What the heck happened in Dallas?
Basically, Thomas Eric Duncan contracted the virus while in West Africa. He then flew on a commercial flight to visit family in the States in late September. On the 26th, he went to Texas Presbyterian Health Hospital with a fever and was sent home with Tylenol and antibiotics. Two days later, Duncan went back to the hospital, and on the 29th he was confirmed to be the first person diagnosed with Ebola on U.S. soil. He died on October 8th. He is one of three confirmed Ebola cases to be diagnosed in the U.S. The other two are nurses who were treating Duncan at the hospital. The first was Nina Pham, who is reportedly in "good condition." The second, Amber Vinson, took a commercial airline flight back from Cleveland the day before developing a severe fever. While we don't know if she was contagious on the flight, the CDC says she had a low-grade fever before boarding and it is in the processes of reaching out to other passengers on the flight.
How bad is it elsewhere?
In West Africa, pretty bad. Lack of resources and a slow global response has let the virus run wild. Over at Nature, they used WHO data to illustrate just how terrifying it's getting. For an on-the-ground perspective, see what Karin Huster, a healthcare worker who just got back from treating Ebola in Liberia's clinics, told R29. We're also beginning to feel the first economic effects of the crisis.

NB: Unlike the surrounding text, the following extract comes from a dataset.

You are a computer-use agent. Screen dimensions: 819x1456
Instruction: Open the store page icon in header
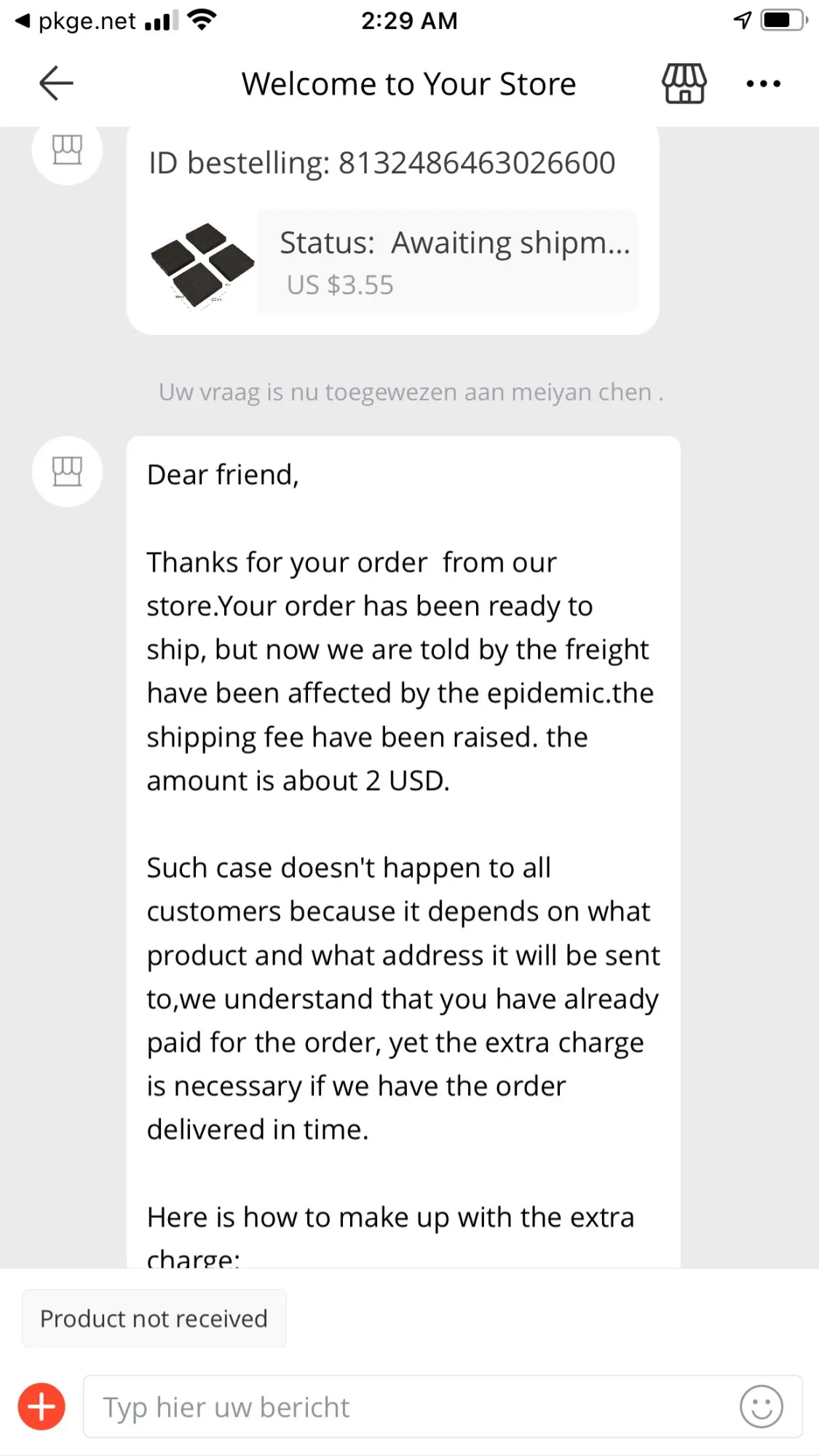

What is the CDC doing to stop the spread of Ebola?
Well, the first thing to remember is that the U.S. is not in the middle of the same kind of outbreak those in Guinea, Sierra Leone, and Liberia have been dealing with for months now. Ebola has not spread to the general American population, and those who have contracted the virus here have been in close contact with someone who was already severely infected. Complicating matters, the nurses who cared for Duncan report that they were forced to do so without proper training or equipment. And, Vinson says that she called the CDC before getting on her flight with a low-grade fever, but was told her temperature did not surpass the dangerous threshold (100.4 degrees Fahrenheit). However, the CDC has learned from its slow response to Dallas and has vowed to dispatch an Ebola response team to any hospital in the country with a confirmed case of the disease.

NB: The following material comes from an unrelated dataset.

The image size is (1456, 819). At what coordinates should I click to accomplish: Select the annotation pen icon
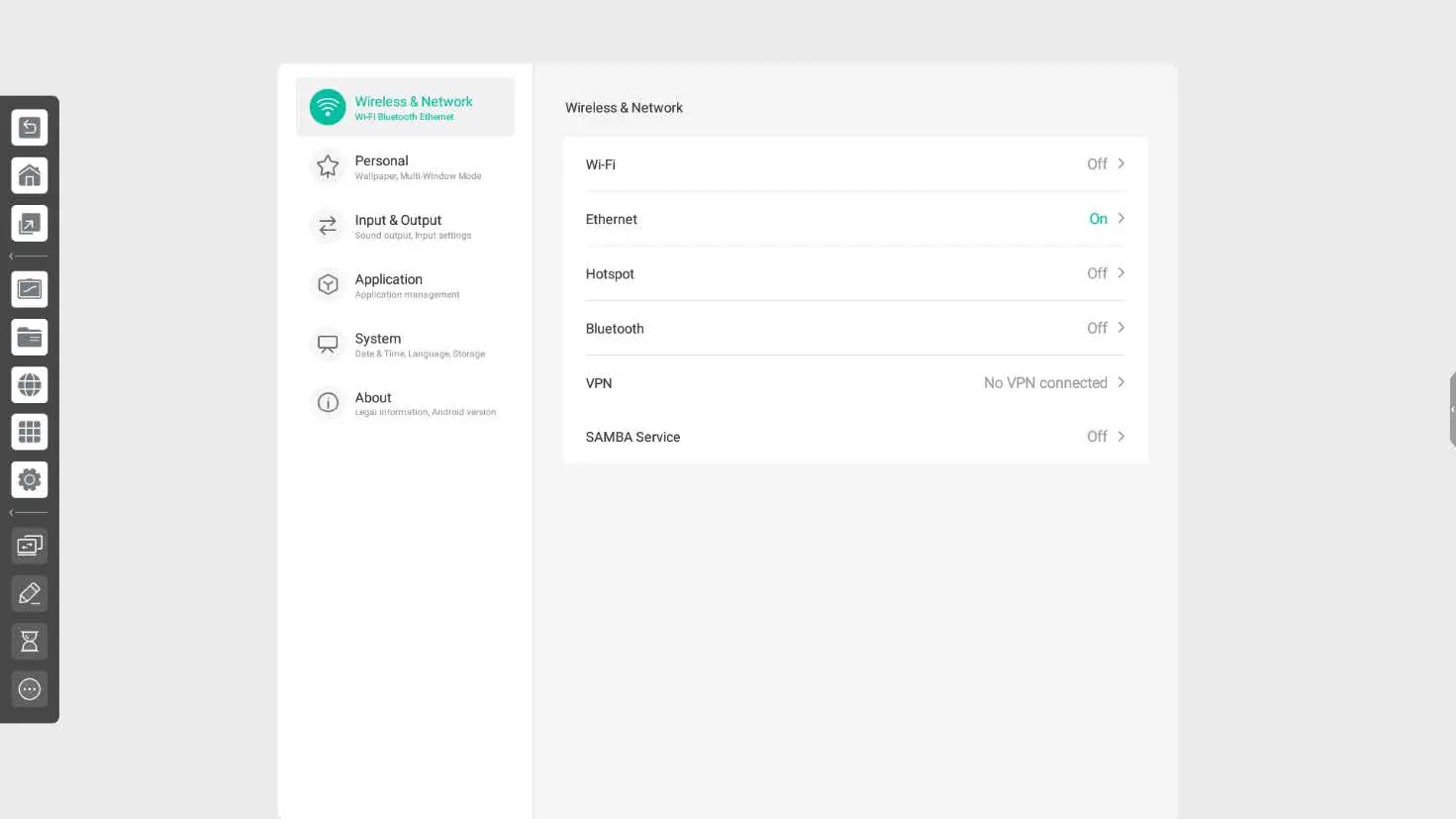(x=30, y=593)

Are we absolutely sure it's not airborne?
Pretty much. Some of these fears can be traced to a 2012 paper in which researchers found that one strain of Ebola in pigs could be transmitted to macaque monkeys housed in separate cages. But, this effect has only been shown in animals. Although some scientists have suggested that the virus may have mutated into a more contagious (i.e. airborne) form, this has not been confirmed and remains extremely unlikely. Plenty of other scientists have proclaimed their disagreement.
What are the symptoms of Ebola?
Fever, headache, muscle pain, severe vomiting, and bloody diarrhea, among other unpleasant things. These symptoms hit hard and and they hit fast. They also get worse the longer you're infected. So, if you feel kind of icky but are still dragging yourself to work, you're probably Ebola-free.
Can we treat it?
Not in every case. We have several experimental options, such as ZMapp, that have worked for some human cases or in animals. But, American scientists are still working on a cure that can save as many people as possible — and get approved by the FDA, too. Chinese and Russian scientists are on the case too, reportedly working on a cure and vaccine, respectively. But, Ebola is not necessarily a death sentence. About half of the people who have contracted it worldwide have lived to tell the tale. The CDC says whether or not you survive depends on your immune system and the quality of care you're getting. And, when a person recovers from the virus, he or she will have antibodies that will protect against Ebola infection for at least 10 years.
Can we protect against it?
Yes — with proper hand hygiene, basic public health tactics, a vaccine on the way, and a ramped-up CDC response.